それに気が付いて身体の動きを止めると、私を締め付ける力が少し強くなった。
うぅ。ちょっとだけ、きつい、かも?
ここから出たくて思わず上を見上げると、そこに顔があった。昴さんの。
そしてようやく、今自分の置かれている状況がわかった。
どうも起こそうとする私を昴さんがうるさがって、音源(つまり私)ごと布団の中に引きずり込んだ…みた…い……?
――え? えぇぇぇえええええええ!?
ちょっ、まっ、え? えぇ――――――っ!?
こっ、これは明らかに、マズイ、よね?
自覚してしまったせいで、心臓が狂ったようにバクバク鳴り始めた。身体も異常に熱を帯びて頬が熱い。
とっ、とにかく離れなきゃ!
身を捩ってなんとか昴さんの腕から逃れようともがく。
それなのに、私を抑え込むように昴さんの腕の力がさらに強くなる。
肺を潰された私の口から、ふっと息が漏れた。
「す、昴さん、苦し……」
堪えきれなくて訴えてみたけど、その声は掠れていて自分でも情けないくらい全然音にならなかった。
ど、どうしよう?
「んー……」
昴さんが小さく声を出したのと同時に、腕の力が少しだけ緩んだ。
あっ、ちょっとだけど腕が動かせる。
私は必死になって昴さんの胸をぐいぐいと押した。
「昴さんっ、お願い、起きてっ!」
何度も呼びかけているうちに、掠れていた声がだんだんしっかりし出て来るようになってきた。

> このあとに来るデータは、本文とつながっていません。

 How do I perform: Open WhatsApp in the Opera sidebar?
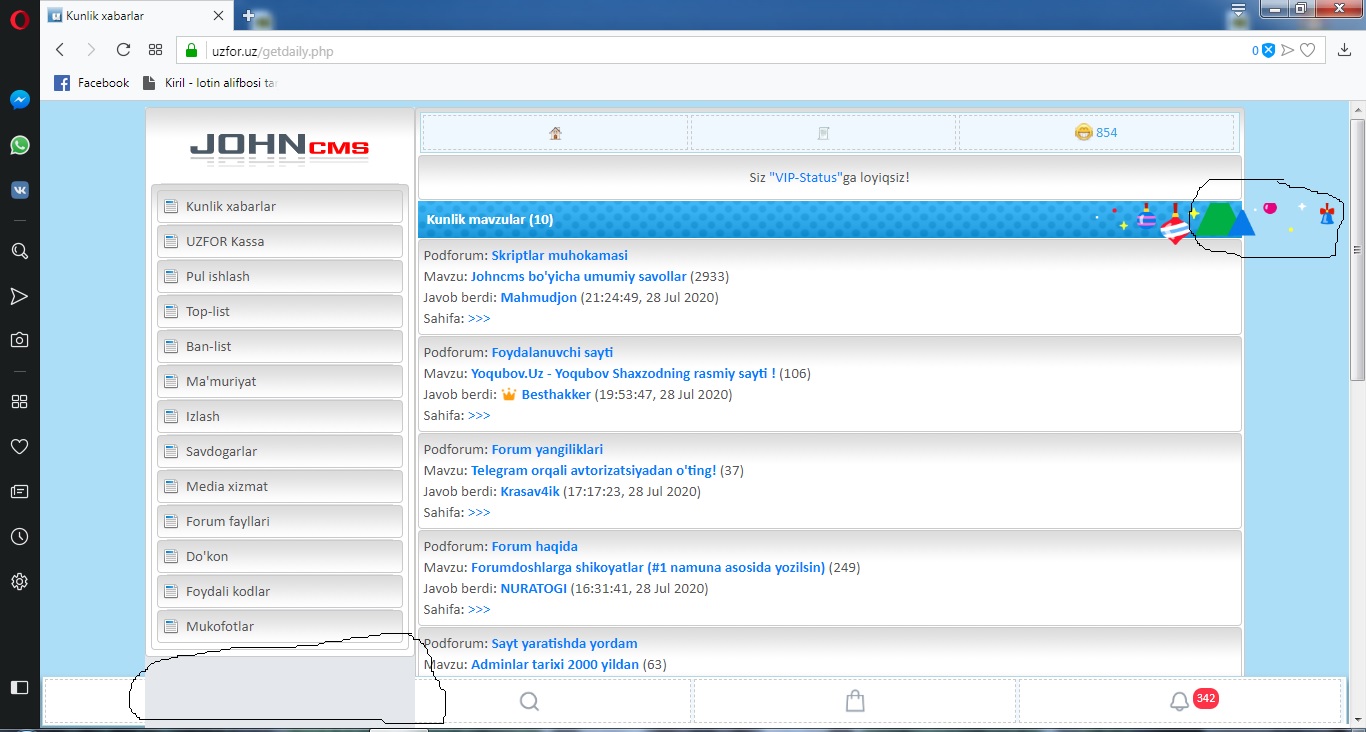[x=19, y=145]
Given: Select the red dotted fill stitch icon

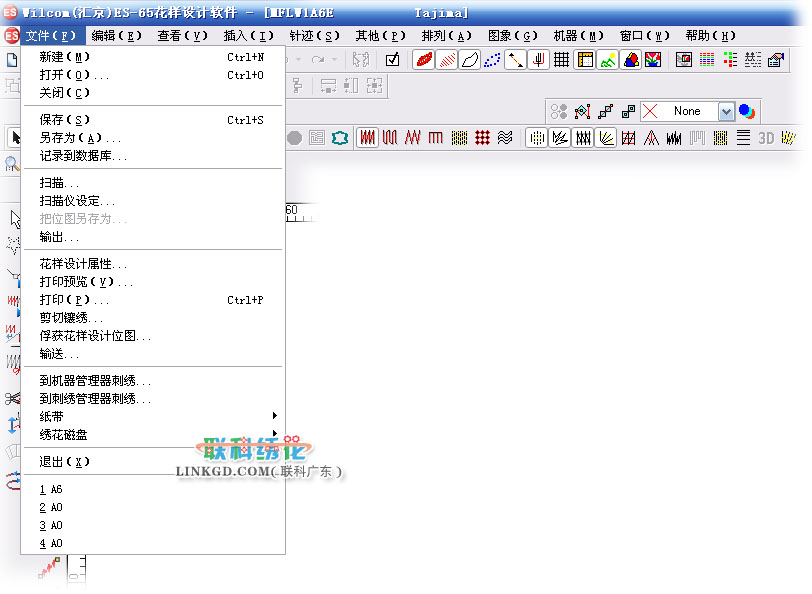Looking at the screenshot, I should [x=483, y=138].
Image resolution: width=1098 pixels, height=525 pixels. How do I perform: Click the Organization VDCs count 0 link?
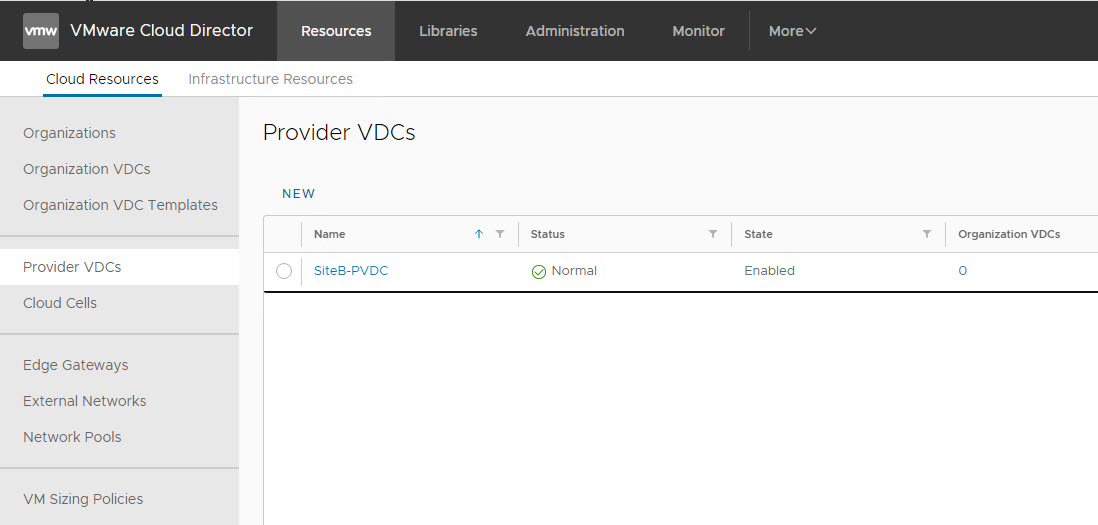tap(962, 271)
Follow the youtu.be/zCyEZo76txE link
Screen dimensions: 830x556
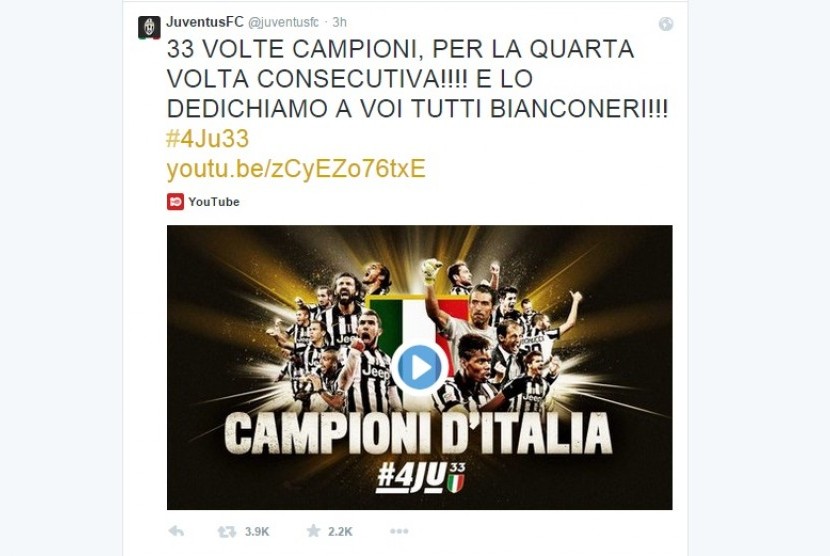(296, 169)
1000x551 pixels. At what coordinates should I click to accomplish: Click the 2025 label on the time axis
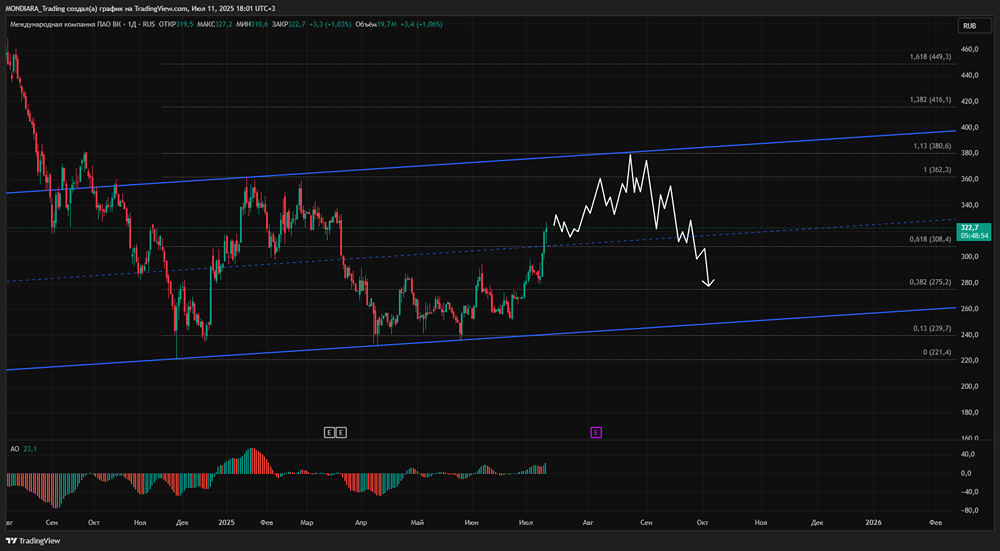226,522
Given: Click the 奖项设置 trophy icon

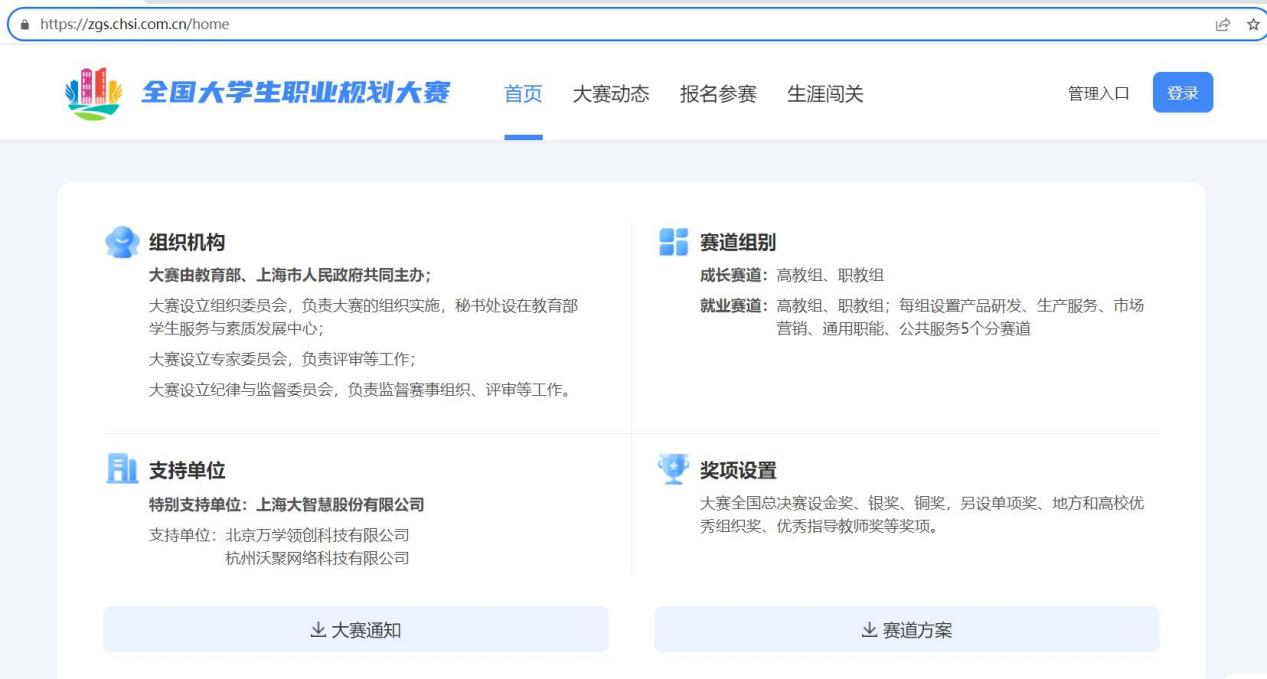Looking at the screenshot, I should click(x=673, y=469).
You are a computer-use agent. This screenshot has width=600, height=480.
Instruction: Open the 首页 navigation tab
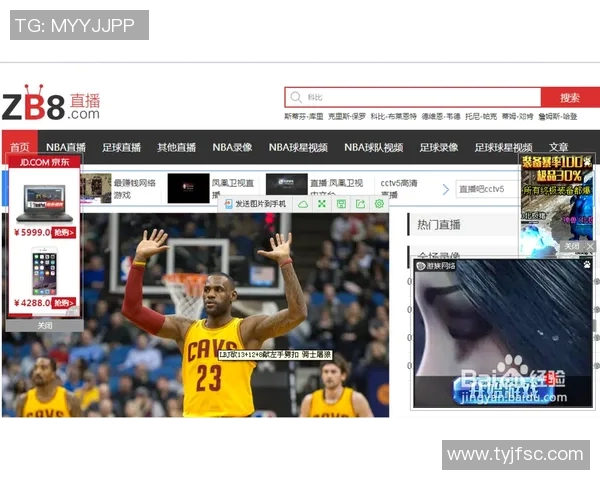point(19,147)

そのおかげもあってか、焦っていた気持ちが落ち着いてくる。
うん、昴さんは寝てるんだし、そんな危険はない、なはず。変なことも起こらない、はず。状況を考えると、死ぬほど恥ずかしいけどっ!
「――もうっ!」
「うっ……」
昴さんは好きな人とこんな状況になっちゃってる私の考えなんてまったく知りもしないんだけど、それで当たり前なんだけど、あまりに反応がないからちょっとムカッと来て拳で叩いてみたとき、昴さんが呻いた。